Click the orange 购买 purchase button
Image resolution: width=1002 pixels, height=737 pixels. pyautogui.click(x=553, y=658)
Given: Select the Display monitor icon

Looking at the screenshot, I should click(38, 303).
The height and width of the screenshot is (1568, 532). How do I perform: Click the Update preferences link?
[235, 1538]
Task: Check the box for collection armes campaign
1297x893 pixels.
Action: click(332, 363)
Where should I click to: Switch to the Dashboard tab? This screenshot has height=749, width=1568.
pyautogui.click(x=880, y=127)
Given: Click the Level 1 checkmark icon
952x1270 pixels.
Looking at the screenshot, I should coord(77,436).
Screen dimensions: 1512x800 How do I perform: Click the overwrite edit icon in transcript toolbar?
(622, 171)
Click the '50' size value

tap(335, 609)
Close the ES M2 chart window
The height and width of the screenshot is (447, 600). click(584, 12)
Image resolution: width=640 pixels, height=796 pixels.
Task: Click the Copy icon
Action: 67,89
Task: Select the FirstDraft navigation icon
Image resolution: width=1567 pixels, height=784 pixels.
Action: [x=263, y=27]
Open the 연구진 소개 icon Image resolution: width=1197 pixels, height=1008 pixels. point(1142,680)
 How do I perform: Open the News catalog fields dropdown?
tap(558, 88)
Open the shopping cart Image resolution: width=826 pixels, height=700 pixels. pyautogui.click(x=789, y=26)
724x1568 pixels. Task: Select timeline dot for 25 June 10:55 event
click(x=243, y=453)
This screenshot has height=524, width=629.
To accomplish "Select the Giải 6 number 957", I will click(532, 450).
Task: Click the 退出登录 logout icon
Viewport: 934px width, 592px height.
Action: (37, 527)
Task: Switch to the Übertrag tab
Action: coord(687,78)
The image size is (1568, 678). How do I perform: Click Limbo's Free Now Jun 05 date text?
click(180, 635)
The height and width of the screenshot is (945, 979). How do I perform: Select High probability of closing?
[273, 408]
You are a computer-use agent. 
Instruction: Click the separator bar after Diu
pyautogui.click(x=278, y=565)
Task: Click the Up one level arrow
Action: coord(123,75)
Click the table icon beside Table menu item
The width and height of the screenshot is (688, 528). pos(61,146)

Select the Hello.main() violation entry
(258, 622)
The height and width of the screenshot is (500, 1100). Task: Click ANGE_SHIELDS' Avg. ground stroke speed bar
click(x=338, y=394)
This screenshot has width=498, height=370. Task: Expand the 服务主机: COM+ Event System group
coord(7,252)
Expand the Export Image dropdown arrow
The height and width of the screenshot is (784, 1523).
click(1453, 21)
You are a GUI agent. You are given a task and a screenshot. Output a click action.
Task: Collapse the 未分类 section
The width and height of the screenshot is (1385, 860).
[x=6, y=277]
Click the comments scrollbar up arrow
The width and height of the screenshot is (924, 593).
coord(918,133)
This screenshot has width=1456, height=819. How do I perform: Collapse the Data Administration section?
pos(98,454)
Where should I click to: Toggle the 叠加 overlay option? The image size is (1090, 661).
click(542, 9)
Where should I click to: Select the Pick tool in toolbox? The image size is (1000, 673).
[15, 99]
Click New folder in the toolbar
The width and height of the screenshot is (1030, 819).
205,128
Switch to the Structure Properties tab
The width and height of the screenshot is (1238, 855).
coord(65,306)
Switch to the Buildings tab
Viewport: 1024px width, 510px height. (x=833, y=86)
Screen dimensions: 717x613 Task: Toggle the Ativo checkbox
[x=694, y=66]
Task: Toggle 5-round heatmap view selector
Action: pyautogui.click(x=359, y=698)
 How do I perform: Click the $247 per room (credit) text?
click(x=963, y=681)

Problem details
Give back only the lines from the one containing "Where should I click to: Toggle" through the final line of the entries above, exactly as written, both included.

Exercise answer
Where should I click to: Toggle the 叠加 overlay option? The image size is (1090, 661).
click(542, 9)
Where should I click to: Select the Pick tool in toolbox? The image size is (1000, 673).
[15, 99]
Click New folder in the toolbar
The width and height of the screenshot is (1030, 819).
205,128
Switch to the Structure Properties tab
The width and height of the screenshot is (1238, 855).
coord(65,306)
Switch to the Buildings tab
Viewport: 1024px width, 510px height. (x=833, y=86)
Screen dimensions: 717x613 Task: Toggle the Ativo checkbox
[x=694, y=66]
Task: Toggle 5-round heatmap view selector
Action: pyautogui.click(x=359, y=698)
 How do I perform: Click the $247 per room (credit) text?
click(x=963, y=681)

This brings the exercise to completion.